• **EXERCISE DIRECTIONS**:
Copy every line of the items below that contains the string "what".

• **INPUT ROWS**:

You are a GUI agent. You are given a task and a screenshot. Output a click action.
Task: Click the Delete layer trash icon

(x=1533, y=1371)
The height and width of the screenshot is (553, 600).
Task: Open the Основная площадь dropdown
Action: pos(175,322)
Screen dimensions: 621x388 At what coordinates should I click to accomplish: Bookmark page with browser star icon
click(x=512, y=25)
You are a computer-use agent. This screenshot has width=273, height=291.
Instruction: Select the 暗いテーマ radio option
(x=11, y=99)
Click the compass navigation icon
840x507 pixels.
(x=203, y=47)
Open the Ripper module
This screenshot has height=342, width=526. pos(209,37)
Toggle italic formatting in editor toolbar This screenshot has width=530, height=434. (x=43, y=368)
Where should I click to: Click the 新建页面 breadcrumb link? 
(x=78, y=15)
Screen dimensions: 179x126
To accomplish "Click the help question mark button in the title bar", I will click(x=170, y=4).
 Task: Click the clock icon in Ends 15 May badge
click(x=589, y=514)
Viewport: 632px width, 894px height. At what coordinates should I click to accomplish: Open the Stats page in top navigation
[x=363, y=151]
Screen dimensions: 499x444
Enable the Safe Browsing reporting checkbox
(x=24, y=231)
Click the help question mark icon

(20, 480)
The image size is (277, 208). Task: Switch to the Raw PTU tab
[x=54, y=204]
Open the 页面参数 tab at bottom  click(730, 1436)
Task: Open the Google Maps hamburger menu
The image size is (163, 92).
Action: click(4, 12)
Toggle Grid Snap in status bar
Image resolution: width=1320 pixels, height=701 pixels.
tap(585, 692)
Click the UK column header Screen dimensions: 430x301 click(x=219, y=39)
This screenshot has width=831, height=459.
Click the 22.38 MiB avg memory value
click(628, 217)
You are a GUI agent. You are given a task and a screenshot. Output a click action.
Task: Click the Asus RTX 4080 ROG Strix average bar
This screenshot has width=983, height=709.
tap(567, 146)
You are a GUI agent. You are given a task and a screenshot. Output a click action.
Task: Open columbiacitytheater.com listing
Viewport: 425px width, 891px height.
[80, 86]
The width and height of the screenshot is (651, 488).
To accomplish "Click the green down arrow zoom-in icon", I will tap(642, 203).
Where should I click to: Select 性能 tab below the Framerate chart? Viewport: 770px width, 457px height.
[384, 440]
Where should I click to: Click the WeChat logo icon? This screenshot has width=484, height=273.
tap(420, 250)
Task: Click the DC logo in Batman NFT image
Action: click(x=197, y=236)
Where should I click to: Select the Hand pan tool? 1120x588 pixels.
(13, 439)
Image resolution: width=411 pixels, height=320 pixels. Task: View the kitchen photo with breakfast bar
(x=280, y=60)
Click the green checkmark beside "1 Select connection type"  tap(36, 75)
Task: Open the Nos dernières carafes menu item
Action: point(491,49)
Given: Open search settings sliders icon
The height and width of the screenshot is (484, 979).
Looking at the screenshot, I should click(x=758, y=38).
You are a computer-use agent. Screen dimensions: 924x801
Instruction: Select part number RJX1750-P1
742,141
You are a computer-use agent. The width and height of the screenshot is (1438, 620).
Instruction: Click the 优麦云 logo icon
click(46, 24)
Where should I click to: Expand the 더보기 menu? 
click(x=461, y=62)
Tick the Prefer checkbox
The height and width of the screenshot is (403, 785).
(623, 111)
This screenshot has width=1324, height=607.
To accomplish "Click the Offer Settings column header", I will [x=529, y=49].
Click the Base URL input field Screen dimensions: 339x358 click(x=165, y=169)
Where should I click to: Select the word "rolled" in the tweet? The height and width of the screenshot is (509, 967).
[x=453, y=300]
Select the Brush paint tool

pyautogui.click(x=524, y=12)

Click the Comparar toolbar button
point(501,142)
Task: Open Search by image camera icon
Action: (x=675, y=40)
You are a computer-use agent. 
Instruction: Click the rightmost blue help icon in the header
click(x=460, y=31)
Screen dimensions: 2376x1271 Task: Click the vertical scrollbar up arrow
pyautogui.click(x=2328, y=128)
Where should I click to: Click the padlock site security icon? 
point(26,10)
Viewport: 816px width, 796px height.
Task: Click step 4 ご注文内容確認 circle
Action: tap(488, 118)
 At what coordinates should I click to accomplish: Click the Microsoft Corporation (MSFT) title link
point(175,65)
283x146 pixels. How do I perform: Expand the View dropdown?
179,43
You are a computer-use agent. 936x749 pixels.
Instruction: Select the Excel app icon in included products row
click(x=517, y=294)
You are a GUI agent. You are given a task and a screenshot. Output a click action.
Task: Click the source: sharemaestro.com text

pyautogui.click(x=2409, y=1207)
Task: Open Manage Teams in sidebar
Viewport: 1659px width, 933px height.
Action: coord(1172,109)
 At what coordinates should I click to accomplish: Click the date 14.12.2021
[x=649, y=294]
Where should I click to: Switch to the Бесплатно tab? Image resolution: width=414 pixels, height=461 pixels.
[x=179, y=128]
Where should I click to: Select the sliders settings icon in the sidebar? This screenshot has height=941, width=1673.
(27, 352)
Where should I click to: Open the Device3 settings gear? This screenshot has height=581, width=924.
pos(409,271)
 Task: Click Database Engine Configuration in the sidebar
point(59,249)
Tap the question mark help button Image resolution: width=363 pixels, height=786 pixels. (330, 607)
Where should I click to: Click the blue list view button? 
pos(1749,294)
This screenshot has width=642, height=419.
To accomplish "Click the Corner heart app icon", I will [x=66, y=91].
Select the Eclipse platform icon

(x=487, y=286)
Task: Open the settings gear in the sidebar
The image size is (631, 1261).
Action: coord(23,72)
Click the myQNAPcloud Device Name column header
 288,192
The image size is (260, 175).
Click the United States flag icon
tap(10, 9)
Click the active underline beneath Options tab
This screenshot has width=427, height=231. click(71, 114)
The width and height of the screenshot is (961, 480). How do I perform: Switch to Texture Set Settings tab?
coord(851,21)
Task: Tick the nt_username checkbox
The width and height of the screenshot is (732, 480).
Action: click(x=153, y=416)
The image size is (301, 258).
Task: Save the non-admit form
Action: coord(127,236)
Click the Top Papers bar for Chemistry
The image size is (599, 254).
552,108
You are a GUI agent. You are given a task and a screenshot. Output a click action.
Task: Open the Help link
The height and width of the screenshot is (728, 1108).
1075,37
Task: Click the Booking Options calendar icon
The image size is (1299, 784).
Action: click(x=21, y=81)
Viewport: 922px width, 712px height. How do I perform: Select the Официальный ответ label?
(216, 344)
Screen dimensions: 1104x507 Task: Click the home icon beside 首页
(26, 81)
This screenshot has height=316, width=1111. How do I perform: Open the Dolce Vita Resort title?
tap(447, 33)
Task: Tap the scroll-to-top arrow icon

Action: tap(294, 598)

• **SOLVED EXERCISE**:
Screen dimensions: 621x388 At what coordinates should I click to accomplish: Bookmark page with browser star icon
Viewport: 632px width, 894px height. At what coordinates should I click to accomplish: Open the Stats page in top navigation
 At what coordinates should I click to accomplish: Click the Microsoft Corporation (MSFT) title link
 At what coordinates should I click to accomplish: Click the date 14.12.2021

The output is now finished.